Ammu shows succesfully shows the many faces of abuse | Amazon Prime Video
Ammu successfully shows the many faces of abuse | Amazon Prime Video

This year, Alia Bhatt, Shefali Shah and Vijay Varma starrer Darlings also dealt with the theme of domestic violence, albeit with a different tone and resolution. Earlier, Taapsee Pannu’s Thappad (2020) showed that one slap is enough to reflect on a marriage and maybe end it too. They show how choosing to stay and ‘improve’ a relationship by having a child can be a disastrous idea. Interestingly, this refusal to bring a baby into a violent household is what ties all three films together.

The three women–Ammu, Badru (Alia Bhatt) and Amrita (Taapsee Pannu)—take different routes to walk out of abusive marriages. What makes each of these films remarkable is the nuanced understanding of how domestic abuse affects people—often rendering them incapable of immediate action, no matter their education or options.

There is also no sensationalisation or titillation of the violence being meted out to the women. This shows a welcome change and growth in the gaze deployed to look at domestic abuse.

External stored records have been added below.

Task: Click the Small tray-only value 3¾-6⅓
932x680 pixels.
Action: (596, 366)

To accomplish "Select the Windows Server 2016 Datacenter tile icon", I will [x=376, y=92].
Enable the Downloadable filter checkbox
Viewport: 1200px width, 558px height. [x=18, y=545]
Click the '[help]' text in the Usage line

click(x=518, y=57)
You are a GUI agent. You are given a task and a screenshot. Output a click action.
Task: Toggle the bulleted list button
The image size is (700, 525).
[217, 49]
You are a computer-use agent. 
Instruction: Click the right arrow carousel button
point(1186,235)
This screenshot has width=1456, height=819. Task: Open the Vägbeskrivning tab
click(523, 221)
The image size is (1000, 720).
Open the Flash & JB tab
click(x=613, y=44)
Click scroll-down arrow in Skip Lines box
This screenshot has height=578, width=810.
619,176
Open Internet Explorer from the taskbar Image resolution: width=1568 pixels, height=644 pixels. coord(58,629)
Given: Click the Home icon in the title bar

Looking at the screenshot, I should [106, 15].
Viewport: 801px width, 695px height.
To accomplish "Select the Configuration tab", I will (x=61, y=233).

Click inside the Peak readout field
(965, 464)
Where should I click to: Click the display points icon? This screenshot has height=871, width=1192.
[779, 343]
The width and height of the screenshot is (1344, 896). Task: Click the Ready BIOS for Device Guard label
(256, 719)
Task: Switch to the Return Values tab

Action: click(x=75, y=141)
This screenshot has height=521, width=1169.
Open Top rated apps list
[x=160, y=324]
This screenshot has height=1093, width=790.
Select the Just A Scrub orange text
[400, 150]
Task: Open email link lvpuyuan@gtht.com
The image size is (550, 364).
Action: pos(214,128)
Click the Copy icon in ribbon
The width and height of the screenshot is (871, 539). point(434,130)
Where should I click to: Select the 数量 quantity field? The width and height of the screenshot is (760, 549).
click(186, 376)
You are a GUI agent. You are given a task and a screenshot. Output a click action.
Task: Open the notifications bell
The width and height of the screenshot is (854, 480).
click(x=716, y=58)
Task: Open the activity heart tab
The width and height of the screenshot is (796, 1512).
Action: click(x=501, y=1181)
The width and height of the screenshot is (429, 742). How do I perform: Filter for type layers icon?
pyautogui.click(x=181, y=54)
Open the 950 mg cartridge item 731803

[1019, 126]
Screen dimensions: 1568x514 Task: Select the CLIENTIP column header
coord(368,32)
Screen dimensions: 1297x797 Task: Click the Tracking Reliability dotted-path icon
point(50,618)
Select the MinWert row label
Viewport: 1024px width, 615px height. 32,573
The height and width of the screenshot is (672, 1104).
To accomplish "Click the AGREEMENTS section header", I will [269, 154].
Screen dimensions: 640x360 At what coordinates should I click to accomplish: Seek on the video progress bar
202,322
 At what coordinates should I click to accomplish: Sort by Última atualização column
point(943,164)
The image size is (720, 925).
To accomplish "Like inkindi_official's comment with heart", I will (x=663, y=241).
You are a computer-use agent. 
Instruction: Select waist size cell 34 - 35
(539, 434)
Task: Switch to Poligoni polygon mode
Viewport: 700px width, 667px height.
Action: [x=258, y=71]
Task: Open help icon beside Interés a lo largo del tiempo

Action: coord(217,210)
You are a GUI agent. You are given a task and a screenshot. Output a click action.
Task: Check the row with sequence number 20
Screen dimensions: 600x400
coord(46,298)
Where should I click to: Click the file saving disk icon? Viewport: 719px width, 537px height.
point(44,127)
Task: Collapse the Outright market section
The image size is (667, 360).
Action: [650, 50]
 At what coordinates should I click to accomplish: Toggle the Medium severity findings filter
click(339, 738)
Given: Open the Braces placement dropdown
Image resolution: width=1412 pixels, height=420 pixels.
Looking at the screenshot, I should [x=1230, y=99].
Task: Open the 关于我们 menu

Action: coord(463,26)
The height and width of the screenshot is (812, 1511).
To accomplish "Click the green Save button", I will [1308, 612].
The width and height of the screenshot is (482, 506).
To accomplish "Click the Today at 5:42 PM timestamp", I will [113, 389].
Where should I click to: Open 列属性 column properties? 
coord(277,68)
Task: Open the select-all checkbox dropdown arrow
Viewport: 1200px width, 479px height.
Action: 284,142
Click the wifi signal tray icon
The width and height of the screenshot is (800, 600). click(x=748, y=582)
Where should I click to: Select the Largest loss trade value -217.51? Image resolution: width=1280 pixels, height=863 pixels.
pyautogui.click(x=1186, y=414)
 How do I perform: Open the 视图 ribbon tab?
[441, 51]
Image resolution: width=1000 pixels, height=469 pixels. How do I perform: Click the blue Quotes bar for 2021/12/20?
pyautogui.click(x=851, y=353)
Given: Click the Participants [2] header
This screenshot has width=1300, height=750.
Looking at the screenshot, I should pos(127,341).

Ammu finds her voice after she first tries to leave, comes back to save her marriage and finally decides to beat her husband at his own game by taking away his dignity just like he had sought to take hers. There are no drum roll moments, just quiet contemplative ones, such as when Ammu innocently talks about wanting to try a new restaurant with bright, sparkling lights.

But from Ammu to Darlings, what stands out the most is that it is the women who ultimately save themselves. They might have allies and support systems, but it is they who initiate the action and resolution. That in itself is an empowering message for all those who are trapped in abusive relationships, clawing to get out.

(Edited by Zoya Bhatti)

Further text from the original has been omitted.